Chapter 8

Put your logo here!

The Essence of Object Oriented Programming with Java and UML

Chapter 8

Refactoring
 
Up to this point, we've focused on using object orientation to design and develop new programs. Understanding objects, and using object-oriented techniques is one of the best ways to develop programs that are easy to understand, easy to write, and perhaps most importantly, easy to modify and maintain.

The fact is, most programming involves maintaining and modifying existing code. If the existing code is not written in an object-oriented language, then using object orientation probably won't help much with changing that code. If the existing code is written in an object-oriented language, then there is hope. Unfortunately, as we've noted before, just because a program uses Java or C++ doesn't mean it uses OO techniques. And even if the program started out with a decent OO design, if it has been maintained and modified over time, it is likely that it has lost some of its initial elegance.

So, what are you going to do? One of the most recent object-oriented techniques to be formalized and developed into an essential programming tool is called Refactoring. While programmers have always spent at least some time cleaning up their code, refactoring takes this a bit farther. Refactoring is a specific, disciplined approach to improving the design of existing code. With refactoring, the overall design and structure of an existing program is improved, while its observable functionality remains unchanged. Once its design has been improved, it will be easier to maintain.
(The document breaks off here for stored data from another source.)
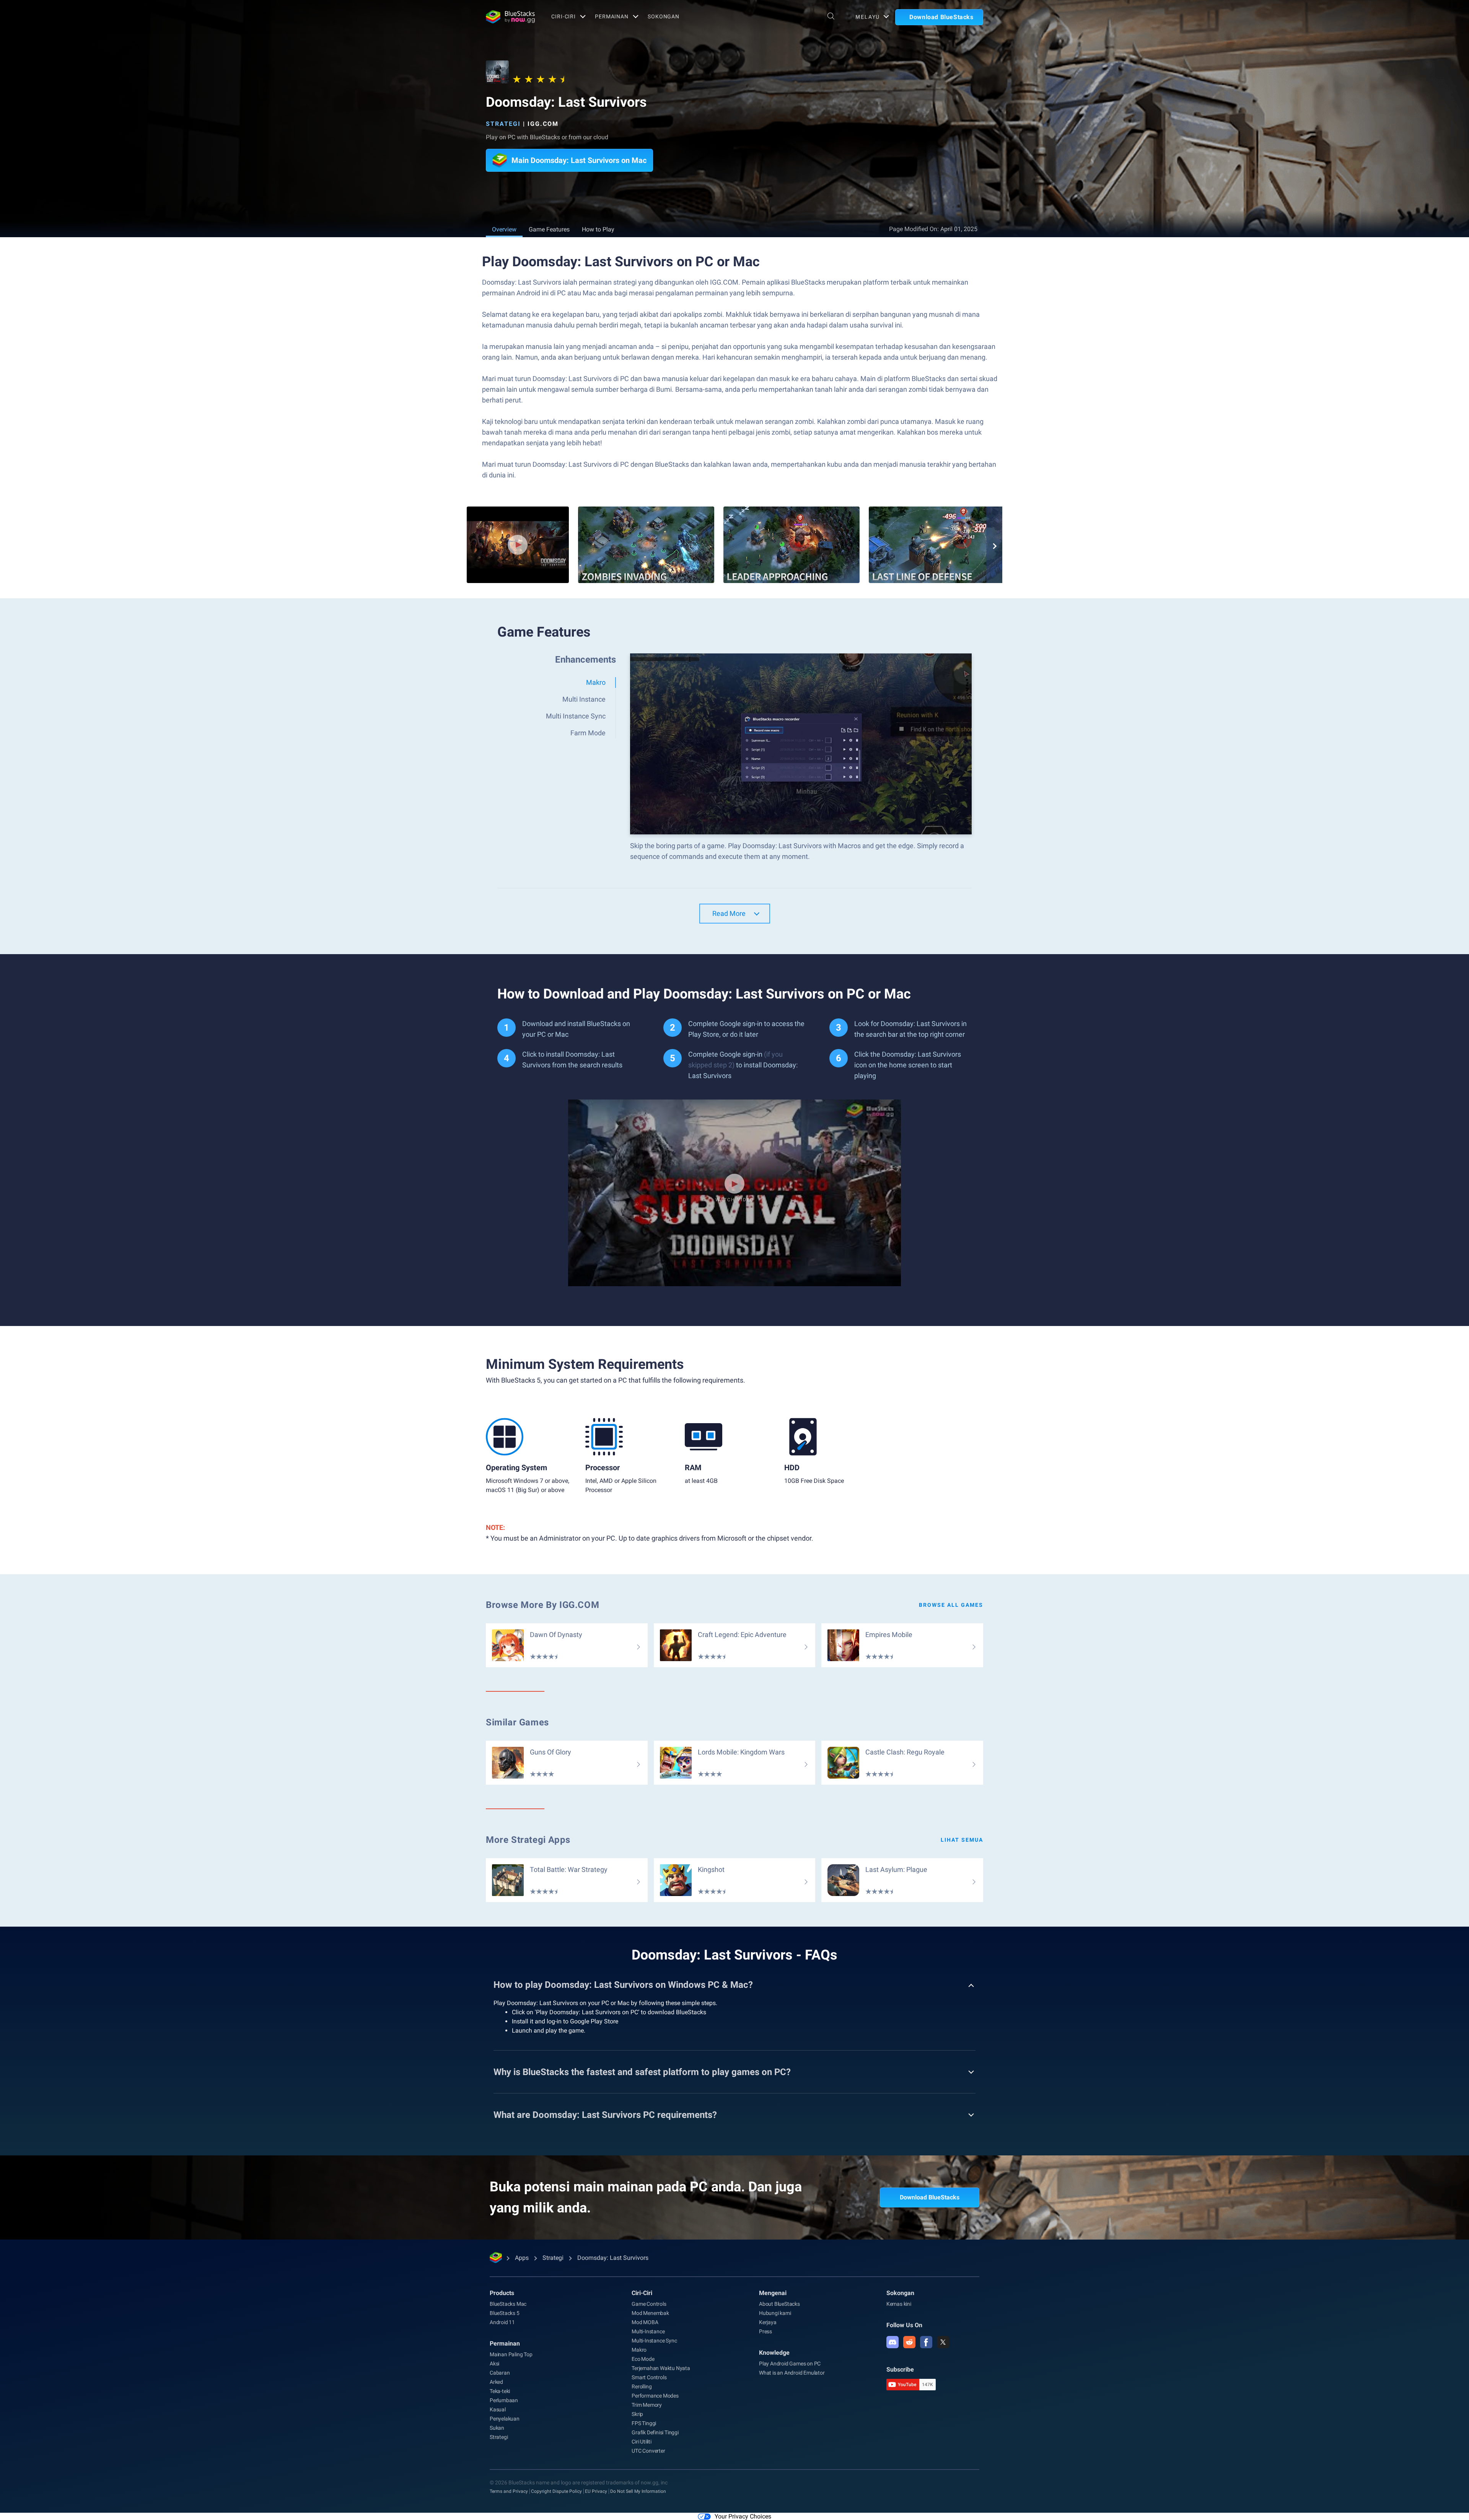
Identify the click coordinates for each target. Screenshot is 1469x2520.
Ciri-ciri (563, 16)
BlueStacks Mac (508, 2304)
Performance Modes (655, 2396)
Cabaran (500, 2373)
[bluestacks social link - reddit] (909, 2342)
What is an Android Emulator (792, 2373)
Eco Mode (643, 2359)
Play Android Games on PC (790, 2363)
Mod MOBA (645, 2322)
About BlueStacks (779, 2304)
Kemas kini (898, 2304)
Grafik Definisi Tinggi (655, 2432)
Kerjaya (768, 2322)
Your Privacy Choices (743, 2516)
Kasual (498, 2409)
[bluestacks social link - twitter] (943, 2342)
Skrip (637, 2414)
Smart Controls (649, 2377)
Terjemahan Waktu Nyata (661, 2368)
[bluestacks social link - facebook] (926, 2342)
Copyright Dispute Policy (556, 2491)
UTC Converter (648, 2451)
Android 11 (502, 2322)
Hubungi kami (775, 2313)
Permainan (612, 16)
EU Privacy (596, 2491)
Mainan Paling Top (511, 2354)
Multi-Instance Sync (654, 2341)
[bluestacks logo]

Software maintenance usually has one of two goals. The first is to fix bugs, and the second is to add features. While the goal of refactoring is neither of these, it can greatly improve how easy it is to do either. At first it may seem a waste to refactor code without adding any new functionality, but trying to modify a poorly constructed program can take far more time and effort than first refactoring, and then modifying. Refactoring can reveal flaws in the structure of the existing code that are the underlying causes of bugs or incorrect behavior.

Ward Cunningham and Kent Beck were two of the first software experts to recognize the importance of refactoring, and to help develop it into a formal technique. The principle refactoring resource is Refactoring, Improving the Design of Existing Code by Martin Fowler. While refactoring can be useful for almost any kind of object-oriented programming, it is an essential part of the eXtreme Programming (XP) methodology (see Chapter 9).

What is Refactoring?

Refactoring should be considered a basic principle of programming, and does not require any special methodology. Refactoring can improve the design of existing code. Over time, as code is changed, it tends to deteriorate. Changes are often made on the fly, under time pressures, without regard for the overall structure of the code. This can lead to code entropy. Refactoring can help undo code entropy.

The Basic Refactoring Process

While the basic refactoring process is not that complicated, experience with programming helps (especially object-oriented programming). The main goal of refactoring is to improve the overall design and structure of an existing program without changing its observable behavior. This means that you don't refactor and add functionality at the same time. Once the refactoring has been done, it will be easier to add functionality.

The first step of refactoring is to start to understand the existing code, usually by reading the code. As part of this process, you will almost certainly find problems with the code that can be improved. Refactoring isn't just about finding problems and making small improvements to code. It is a well-defined and structured technique for improving the code. Each individual refactoring may make only a small difference, but the cumulative effect of applying many refactorings can result in greatly improved overall quality, readability, and design of the code.

Refactorings

The developers of refactoring have identified a list and descriptions of known refactorings that can help improve code. Many of these refactorings are listed and described in Martin Fowler's Refactoring book, and more can be found on the refactoring web site at www.refactoring.com. As you become experienced with refactoring, the many specific refactorings will become familiar, and you will start to recognize cases in code that can benefit from refactoring.

Reduce Risk of Change

Any time you change code, it is risky. You can introduce new bugs. You can change the behavior of the program. You can break things. By using disciplined refactoring, you can reduce the risk of making changes. This is one of the major differences between a simple code clean up and the formal refactoring process. By carefully following the refactoring process, you reduce the risk of making changes to code, while at the same time improving its design and making it easier to change in the future.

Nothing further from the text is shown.